Thank You, Veterans
“To us in America, the reflections of Armistice Day will be filled with solemn pride in the heroism of those who died in the country’s service and with gratitude for the victory, both because of the thing from which it has freed us and because of the opportunity it has given America to show her sympathy with peace and justice in the councils of the nations.” -President Woodrow Wilson
On Nov. 11, 1919, President Willson proclaimed Armistice Day a holiday that would later be adopted by Congress in 1938. After undergoing a few name and date changes, we now celebrate Veteran’s Day on Nov. 11 each year.
This week and every week, we at Executive Speakers Bureau want to say thank you to all of those who are serving and who have served our country. Thank you for honoring our country, defending our freedom and being willing to give the ultimate sacrifice for us.
We especially want to give a big thank you to our Veteran speakers who now use their past experiences to inspire and motivate audiences everywhere.
Major General Vinny Boles is a career Army officer who has 33 years of experience in being prepared for war and, when needed, leading and supporting teams into the toughest crucible, combat. In his time as an Army General, Major Gen. Boles was responsible for managing the nation’s $27 billion ammunition account, assuming command of the Army’s War Reserve equipment 6 weeks before the attacks of 9-11 and flexing it into operations in Afghanistan, Iraq and other locations, and deploying to Kuwait in preparation for the Invasion of Iraq with 142 personnel, which, in 90 days, grew to a force of over 8,000 soldiers, civilians and contractors by the time the invasion began.
General Peter Pace retired from Active Duty in 2007 after he served in the United States Marine Corps for over 40 years. He is a highly decorated General who has received awards such as the Bronze Star, the Defense Distinguished Service medal, and the Presidential Medal of Freedom from President George W. Bush in 2008. He also served as the 16th Chairman of the Joint Chiefs of Staff. In this position, he served as the principal military advisor to the President, the Secretary of Defense, the National Security Council and the Homeland Security Council. Prior to becoming the Chairman, he served as Vice Chairman of the Joint Chiefs of Staff.
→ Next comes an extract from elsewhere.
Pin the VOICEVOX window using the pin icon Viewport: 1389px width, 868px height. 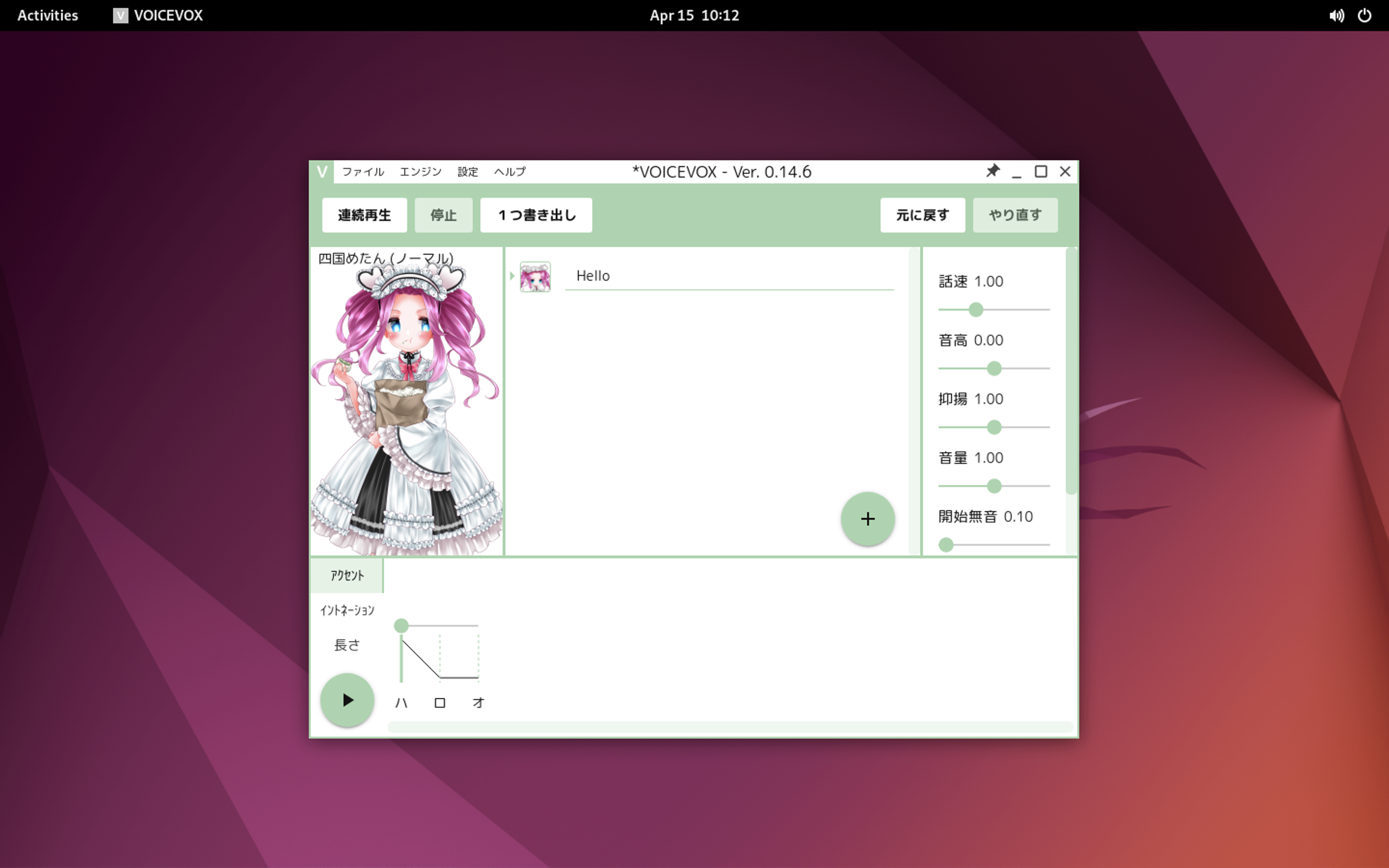[x=993, y=172]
General Pace is the first Marine to have served in either of these positions.
Lieutenant Colonel Kevin Sweeney is a jack of all trades. He is a decorated combat pilot who spent 23 years in the United States Air Force and Air National Guard, an author of 2 books, and an All-Conference collegiate basketball player who beat multiple school records to name a few of the different hats that he wears. Known as “The Colonel”, Sweeney is the only person to have ever successfully landed a KC-135 military plane after having two of the four engines ripped from the plane during nighttime combat in Desert Storm. The Colonel uses his real life story describing the mission in the darkness of night, while at maximum weight and on a combat mission to illustrate how your team can overcome any obstacle facing them. He and his team were awarded the United States Air Force Distinguished Flying Cross for their incredible aeronautical feat during the mission.
Rocky Bleier wasn’t very big fast, but he was a determined athlete when the Pittsburgh Steelers picked him late in the 1968 draft after his brilliant career at the University of Notre Dame. Before he could prove himself as a rookie for the Steelers, he was drafted again – this time, for combat duty in Vietnam. During his tour in Vietnam, he was shot in the left thigh by a rifle bullet. While he was down with the gunshot wound, an enemy grenade landed nearby and sent shrapnel into his right leg. He was awarded the Purple Heart and the Bronze Star for his injuries. While recovering, he was told he would never play football again. One year after receiving his injuries, he returned back to the Steelers training camp. Although it hurt him to walk and he couldn’t run, he never gave up on his dream of playing in the NFL. Not only did he play in the NFL, he played on a Super Bowl winning team four different years. When he retired, he was the Steelers’ fourth all-time leading rusher.